--- Begin Provided text ---
Friday, May 14, 2010

Strawberry Shortcake Cheesecake


I am a die-hard cheesecake fan. I am obsessed with it and its so easy to make. This is a little twist on cheesecake based on the fact that it has an actual cake part. Make this and enjoy! Although it does take two days to make, day two is pretty much just assembling and frosting it. Don't let how long this is to discourage you because it is delicious.

Cheesecake layer
10 oz (1 cup) frozen whole strawberries, thawed and drained well
1/3 cup plus 1 tsp cornstarch
3 (8 oz) packages of cream cheese at room temperature
1 1/3 cups sugar
1 tbsp pure vanilla extract
2 extra large eggs
2/3 cup heavy or whipping cream
3 to 4 drops red food coloring (optional)

For the sponge cake (2 layers):
2/3 cup sifted cake flour
1 ½ tsp baking powder
½ tsp salt
5 extra large eggs, separated and at room temperature
2/3 cup sugar
1 ½ tsp pure vanilla extract
¼ tsp pure lemon extract
¼ cup (1/2 stick) unsalted butter, melted
½ tsp cream of tartar

to assemble and frost:

2 quarts fresh strawberries
1 tbsp unflavored granulated gelatin
3 tbsp cold water
1 quart heavy or whipping cream
1/3 cup sugar
1 tbsp pure vanilla extract



1. Preheat the oven to 350 degrees. Generously butter the bottom and sides of one 9-inch springform pan and two 9 inch round layer cake pans. Wrap the outside of the springform (but not the cake pans) with aluminum foil, covering the bottom and extending all the way up the sides. Very important: line the bottom of all three pans with parchment or waxed paper (do not let the paper come up the sides).

2. Pulse the thawed strawberries in your food processor until smooth (you need ¾ cup of puree). Stir in the 1 tsp of cornstarch and set aside. It will thicken slightly as it stands.

3. Put one package of the cream cheese, 1/3 cup of the sugar, and the cornstarch in a large bowl. Beat with an electric mixer on low until creamy, about 3 minutes, scraping down the bowl a few times. Beat in the remaining cream cheese, one package at a time, scraping down the bowl after each. Increase the mixer speed to medium and beat in the remaining 1 cup sugar, then the vanilla. Blend in the eggs, one at a time, beating well after adding each. Beat in the cream just until it’s completely blended. Be careful not to overmix! Fold in the strawberry puree, plus the food coloring, if you wish (use just enough to tint the batter light pink).

4. Gently spoon the batter into the springform, then place it in a large shallow pan containing hot water that comes 1 inch up the sides of the springform. Bake the cake until the edges are light golden brown and the top is set, about 1 ¼ hours. Remove the cake from the water bath, transfer the tin to a wire rack, and let cool in the pan for 2 hours, then cover with plastic wrap and refrigerate until completely cold, about 4 hours. Then freeze overnight until ready to assemble the cake.
--- End Provided text ---
--- Begin Data provided ---
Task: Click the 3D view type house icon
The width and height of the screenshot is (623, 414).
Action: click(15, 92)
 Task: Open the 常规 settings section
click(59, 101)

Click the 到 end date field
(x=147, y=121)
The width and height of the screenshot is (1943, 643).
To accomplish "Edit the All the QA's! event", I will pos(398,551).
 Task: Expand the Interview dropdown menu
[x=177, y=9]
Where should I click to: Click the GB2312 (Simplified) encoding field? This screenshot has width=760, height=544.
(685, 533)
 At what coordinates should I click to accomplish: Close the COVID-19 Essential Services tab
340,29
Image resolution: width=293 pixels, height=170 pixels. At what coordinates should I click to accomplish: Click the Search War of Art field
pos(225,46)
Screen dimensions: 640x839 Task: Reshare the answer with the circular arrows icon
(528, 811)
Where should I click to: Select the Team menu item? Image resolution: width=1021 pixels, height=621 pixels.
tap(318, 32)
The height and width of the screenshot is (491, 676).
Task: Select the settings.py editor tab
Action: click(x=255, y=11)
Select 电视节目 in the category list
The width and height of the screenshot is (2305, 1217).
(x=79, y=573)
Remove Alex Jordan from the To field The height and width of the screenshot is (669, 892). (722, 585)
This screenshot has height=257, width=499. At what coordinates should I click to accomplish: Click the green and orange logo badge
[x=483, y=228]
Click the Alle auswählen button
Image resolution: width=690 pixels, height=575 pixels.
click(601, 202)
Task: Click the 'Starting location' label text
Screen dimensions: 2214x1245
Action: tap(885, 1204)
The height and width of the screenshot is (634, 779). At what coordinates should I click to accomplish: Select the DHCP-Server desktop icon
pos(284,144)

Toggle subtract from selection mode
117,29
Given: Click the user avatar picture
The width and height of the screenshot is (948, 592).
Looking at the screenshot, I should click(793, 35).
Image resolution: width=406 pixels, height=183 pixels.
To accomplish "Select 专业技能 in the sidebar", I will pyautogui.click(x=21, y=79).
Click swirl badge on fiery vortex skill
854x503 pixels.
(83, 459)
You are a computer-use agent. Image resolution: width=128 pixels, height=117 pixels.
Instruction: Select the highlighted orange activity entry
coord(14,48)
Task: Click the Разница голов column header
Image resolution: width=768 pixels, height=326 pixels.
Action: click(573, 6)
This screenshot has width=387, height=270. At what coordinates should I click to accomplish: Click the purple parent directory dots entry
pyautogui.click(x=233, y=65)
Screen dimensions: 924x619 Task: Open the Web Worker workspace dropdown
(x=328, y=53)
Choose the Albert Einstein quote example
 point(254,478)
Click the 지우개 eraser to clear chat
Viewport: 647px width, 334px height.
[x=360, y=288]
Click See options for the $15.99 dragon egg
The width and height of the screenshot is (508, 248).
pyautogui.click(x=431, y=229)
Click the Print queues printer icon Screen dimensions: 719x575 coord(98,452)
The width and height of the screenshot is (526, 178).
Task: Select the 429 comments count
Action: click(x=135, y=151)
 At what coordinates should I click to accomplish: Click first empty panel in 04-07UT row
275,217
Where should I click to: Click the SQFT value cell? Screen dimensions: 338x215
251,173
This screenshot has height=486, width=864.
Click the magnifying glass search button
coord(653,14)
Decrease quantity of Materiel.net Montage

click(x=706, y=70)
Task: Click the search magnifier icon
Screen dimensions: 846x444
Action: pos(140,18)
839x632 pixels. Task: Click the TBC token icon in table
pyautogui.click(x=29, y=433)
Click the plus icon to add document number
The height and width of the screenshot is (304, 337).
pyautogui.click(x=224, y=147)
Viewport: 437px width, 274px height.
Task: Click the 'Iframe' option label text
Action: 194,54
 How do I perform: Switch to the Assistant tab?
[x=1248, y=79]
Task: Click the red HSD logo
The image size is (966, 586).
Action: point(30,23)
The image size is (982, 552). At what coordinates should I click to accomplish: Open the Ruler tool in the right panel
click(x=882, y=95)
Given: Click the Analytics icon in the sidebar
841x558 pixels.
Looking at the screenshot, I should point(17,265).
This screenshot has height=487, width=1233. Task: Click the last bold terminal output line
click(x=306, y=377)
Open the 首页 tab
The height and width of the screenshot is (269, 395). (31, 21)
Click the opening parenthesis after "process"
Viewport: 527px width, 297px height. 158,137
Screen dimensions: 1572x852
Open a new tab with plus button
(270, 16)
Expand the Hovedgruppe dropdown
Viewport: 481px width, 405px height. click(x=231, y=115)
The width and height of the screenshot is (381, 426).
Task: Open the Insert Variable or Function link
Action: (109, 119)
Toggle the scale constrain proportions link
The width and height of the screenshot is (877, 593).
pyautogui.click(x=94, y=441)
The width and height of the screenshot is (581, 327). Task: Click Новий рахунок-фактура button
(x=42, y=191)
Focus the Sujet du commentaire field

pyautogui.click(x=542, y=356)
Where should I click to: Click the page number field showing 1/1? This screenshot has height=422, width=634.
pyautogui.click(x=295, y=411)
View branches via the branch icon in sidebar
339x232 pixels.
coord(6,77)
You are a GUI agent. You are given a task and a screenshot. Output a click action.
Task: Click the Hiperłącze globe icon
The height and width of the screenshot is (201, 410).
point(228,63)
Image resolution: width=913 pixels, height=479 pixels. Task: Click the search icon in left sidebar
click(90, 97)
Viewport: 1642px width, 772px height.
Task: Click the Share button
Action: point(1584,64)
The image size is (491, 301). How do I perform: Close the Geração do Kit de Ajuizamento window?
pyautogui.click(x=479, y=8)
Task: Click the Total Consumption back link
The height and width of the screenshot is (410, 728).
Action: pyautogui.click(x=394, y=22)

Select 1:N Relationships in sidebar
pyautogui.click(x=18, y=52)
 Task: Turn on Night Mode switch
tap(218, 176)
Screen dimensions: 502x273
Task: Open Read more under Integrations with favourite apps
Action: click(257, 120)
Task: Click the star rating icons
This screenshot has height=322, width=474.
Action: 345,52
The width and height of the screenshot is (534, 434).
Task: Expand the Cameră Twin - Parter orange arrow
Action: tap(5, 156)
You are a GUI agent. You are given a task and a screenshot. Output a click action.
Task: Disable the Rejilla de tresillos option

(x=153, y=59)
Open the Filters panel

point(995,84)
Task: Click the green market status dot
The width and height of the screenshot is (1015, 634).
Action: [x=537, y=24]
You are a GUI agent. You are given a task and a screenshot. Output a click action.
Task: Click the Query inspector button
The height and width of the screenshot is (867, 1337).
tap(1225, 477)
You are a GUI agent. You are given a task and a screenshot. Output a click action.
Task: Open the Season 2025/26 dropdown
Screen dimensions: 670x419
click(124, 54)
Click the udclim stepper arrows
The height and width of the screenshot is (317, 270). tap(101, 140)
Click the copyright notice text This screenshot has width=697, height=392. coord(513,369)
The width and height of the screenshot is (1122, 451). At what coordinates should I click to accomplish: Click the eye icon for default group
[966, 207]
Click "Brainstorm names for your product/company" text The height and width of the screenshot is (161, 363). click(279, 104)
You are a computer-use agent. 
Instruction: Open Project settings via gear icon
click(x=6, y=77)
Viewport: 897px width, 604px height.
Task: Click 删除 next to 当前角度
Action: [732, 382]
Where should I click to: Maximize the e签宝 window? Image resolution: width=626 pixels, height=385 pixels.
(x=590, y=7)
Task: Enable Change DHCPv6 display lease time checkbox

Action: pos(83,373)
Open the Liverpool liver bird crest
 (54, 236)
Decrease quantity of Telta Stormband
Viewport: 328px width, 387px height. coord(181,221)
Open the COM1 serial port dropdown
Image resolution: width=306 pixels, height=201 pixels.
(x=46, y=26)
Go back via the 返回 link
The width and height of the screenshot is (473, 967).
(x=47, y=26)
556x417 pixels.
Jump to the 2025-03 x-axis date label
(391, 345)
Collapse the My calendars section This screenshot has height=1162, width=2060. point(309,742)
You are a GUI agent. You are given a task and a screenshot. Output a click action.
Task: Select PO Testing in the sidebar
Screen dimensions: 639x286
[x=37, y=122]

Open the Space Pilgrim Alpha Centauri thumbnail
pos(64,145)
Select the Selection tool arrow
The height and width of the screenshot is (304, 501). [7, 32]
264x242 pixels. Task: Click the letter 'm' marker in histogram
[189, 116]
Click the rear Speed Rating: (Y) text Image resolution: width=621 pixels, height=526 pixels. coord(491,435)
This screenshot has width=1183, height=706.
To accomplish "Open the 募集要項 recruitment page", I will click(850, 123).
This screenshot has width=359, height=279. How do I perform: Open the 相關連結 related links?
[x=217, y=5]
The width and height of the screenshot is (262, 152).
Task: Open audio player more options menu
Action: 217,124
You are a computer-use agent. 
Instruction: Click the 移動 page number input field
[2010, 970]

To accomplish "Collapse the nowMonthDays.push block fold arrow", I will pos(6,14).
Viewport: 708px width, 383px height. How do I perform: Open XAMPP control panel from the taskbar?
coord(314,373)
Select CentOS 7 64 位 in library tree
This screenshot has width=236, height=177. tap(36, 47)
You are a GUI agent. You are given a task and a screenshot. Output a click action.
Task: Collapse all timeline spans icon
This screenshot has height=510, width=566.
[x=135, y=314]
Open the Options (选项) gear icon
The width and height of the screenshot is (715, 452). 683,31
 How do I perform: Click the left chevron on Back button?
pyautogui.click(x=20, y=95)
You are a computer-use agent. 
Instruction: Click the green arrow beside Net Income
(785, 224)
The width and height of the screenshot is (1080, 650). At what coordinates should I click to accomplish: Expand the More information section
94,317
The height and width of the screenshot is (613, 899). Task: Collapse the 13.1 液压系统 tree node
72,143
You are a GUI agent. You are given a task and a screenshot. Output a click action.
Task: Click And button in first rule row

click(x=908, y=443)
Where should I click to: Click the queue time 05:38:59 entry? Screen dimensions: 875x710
--- End Data provided ---
Task 1: According to the strawberry shortcake cheesecake recipe, how much strawberry puree is needed for the cheesecake layer?
Task 2: Transcribe everything in the cheesecake recipe from "2 quarts fresh" down to "up the sides).".

Complete output 1: ¾ cup

Complete output 2:
2 quarts fresh strawberries
1 tbsp unflavored granulated gelatin
3 tbsp cold water
1 quart heavy or whipping cream
1/3 cup sugar
1 tbsp pure vanilla extract



1. Preheat the oven to 350 degrees. Generously butter the bottom and sides of one 9-inch springform pan and two 9 inch round layer cake pans. Wrap the outside of the springform (but not the cake pans) with aluminum foil, covering the bottom and extending all the way up the sides. Very important: line the bottom of all three pans with parchment or waxed paper (do not let the paper come up the sides).